Warfarin is commonly used as rat poison.


I was with Pam in the ICU in the time between the botched ablation in the EP lab and before  she was taken for open heart surgery.  She was not conscious because of the extra pain killers and anesthetics she’d finally been given. When someone’s yanking on a wire tangled deep in the muscles of your heart, being only half asleep doesn’t suffice.

From behind the curtain, Hugh Calkins appeared. With him came a scrubbed-up young man I’d never seen before who was shaking like a French soldier. Calkins said to me that he was so sorry, but the mapping catheter had gotten sucked into the mitral valve because he—Hugh Calkins—had turned momentarily away from the procedure to switch catheter sheaths.

At that point I felt kind of badly for him. “It’s O.K. Doc,” I said.

And I feel kind of badly for him now, because all of our lives would have been far better off if he had only told the truth from the very beginning. As it was—at the time—I couldn’t figure out why the young man with Hugh Calkins was so nervous, because as far as I knew he wasn’t involved in any way. But I had more important things to worry about — like how to break certain news to Pam once the Versed wore off.

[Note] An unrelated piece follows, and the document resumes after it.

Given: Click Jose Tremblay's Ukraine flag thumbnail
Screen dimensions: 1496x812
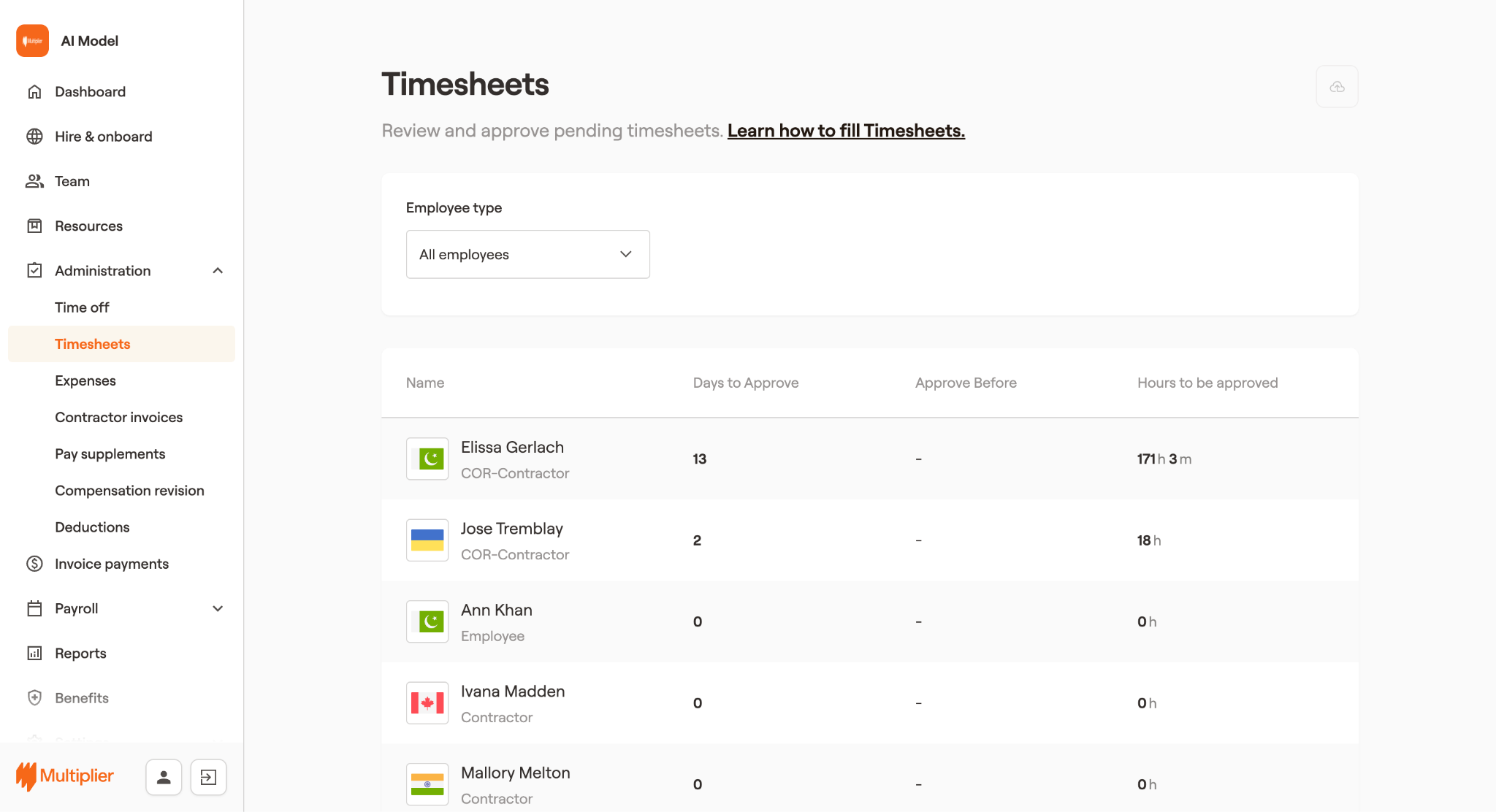Looking at the screenshot, I should click(x=427, y=540).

It was difficult, but I told her and she braved open heart surgery. They were then  in such a hurry to sweep her off the premises that they took her off  life support too quickly. She started dying again, so they had to shove the oxygen tube down her throat again and put her back on the ventilator. They forgot to monitor her blood pressure, which caused her to have a stroke and go into a coma. Then, despite repeated requests from her family, her eyes were not lubricated until it was too late. She wound up with scarred corneas. They tied her arms to the bed, leaving her elbow resting on the rail so long that her ulnar nerve was damaged. It feels like the white hot electric buzz you get when you hit your funny bone — only it never stops.

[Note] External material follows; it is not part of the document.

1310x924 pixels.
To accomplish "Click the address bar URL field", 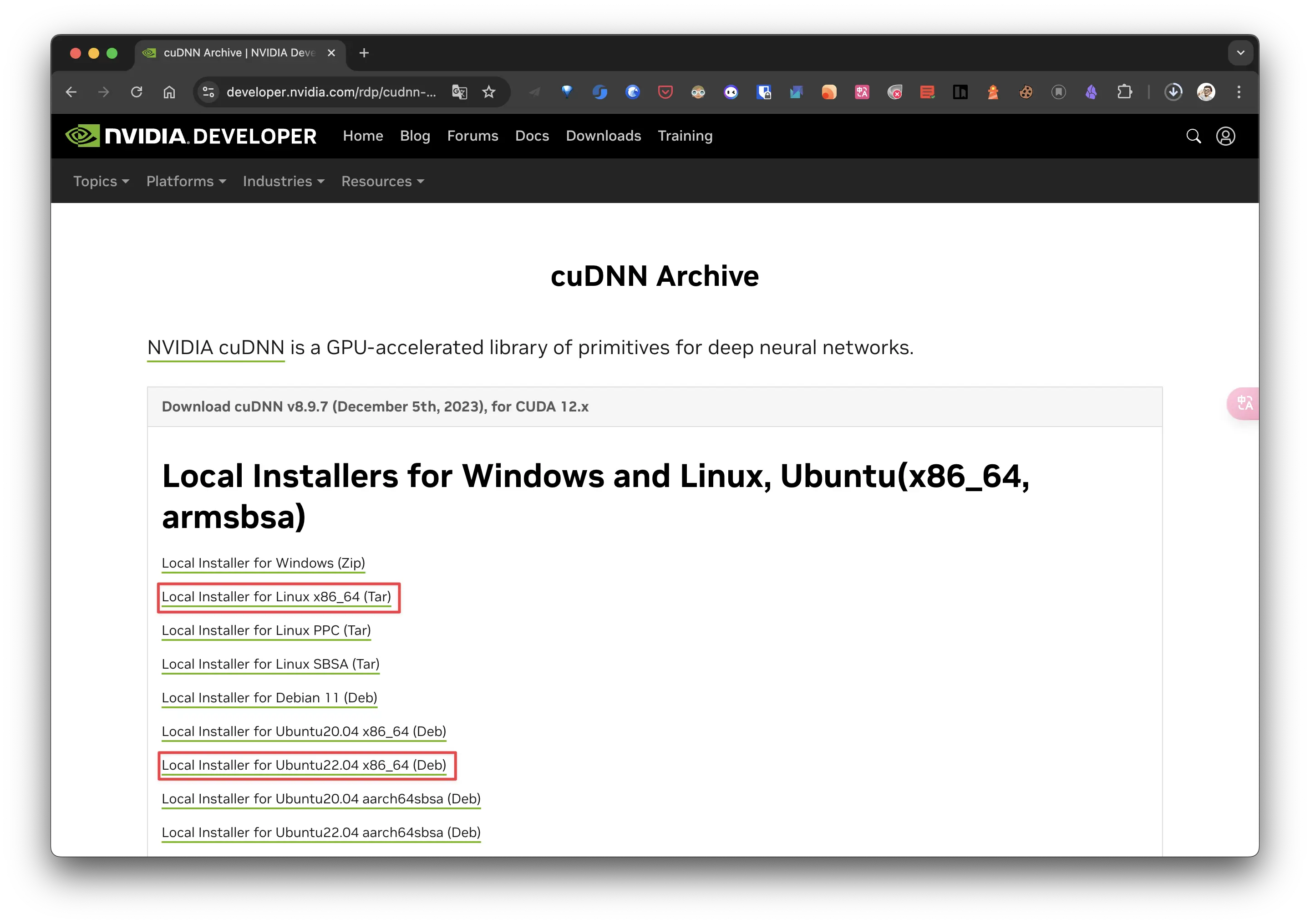I will (x=331, y=92).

So much for the culture of safety.

And the venerable Johns Hopkins refuses to take responsibility, telling my wife she should have known all along how risky the procedure was. She should have known—and she would have known—had Hugh Calkins told us what he really thought about the procedure, which is what I found out on the Internet years later.

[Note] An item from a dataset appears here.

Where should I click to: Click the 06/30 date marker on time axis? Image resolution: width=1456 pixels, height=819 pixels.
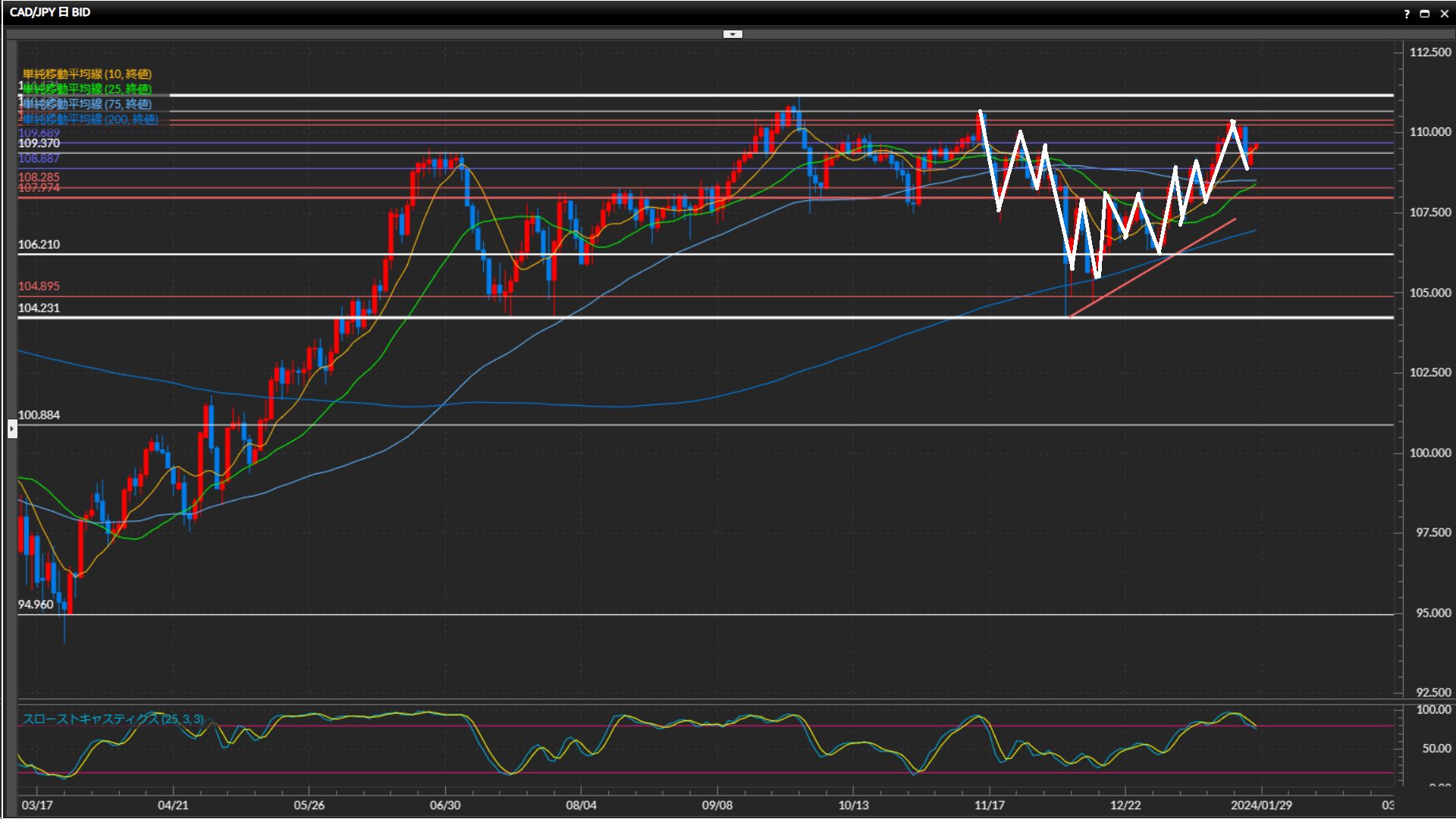point(444,805)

Despite the best efforts of the administration at Johns Hopkins, I eventually found out about Richard Wu, this physician whose initial contact with my wife came as he was snaking a catheter up her groin, taking his first tentative steps up what Calkins would later describe  as the steep and rocky learning curve of a procedure with unprecedented risk.

I’ve heard that the saying at Hopkins med school is “see one, do one, teach one” and by the time I caught up with Wu, he was teaching the procedure at the University of  Texas Southwestern Hospital in Dallas. I called him for an explanation. He told me that he’d actually spent a lot of time with Pam and me before the procedure. He said to me that he’d sat down with us in the weeks leading up to the procedure to explicitly detail the risks involved. He said that he’d spelled out very clearly how dangerous it would be. He was adamant that he had indeed informed us that he would be performing vital aspects of the procedure.

And then he denied having been involved in the “complication.”

But as young Richard Wu was struggling to alter past events for my benefit, there was something he didn’t know, which was that his mentor and accomplice had already let the truth slip out.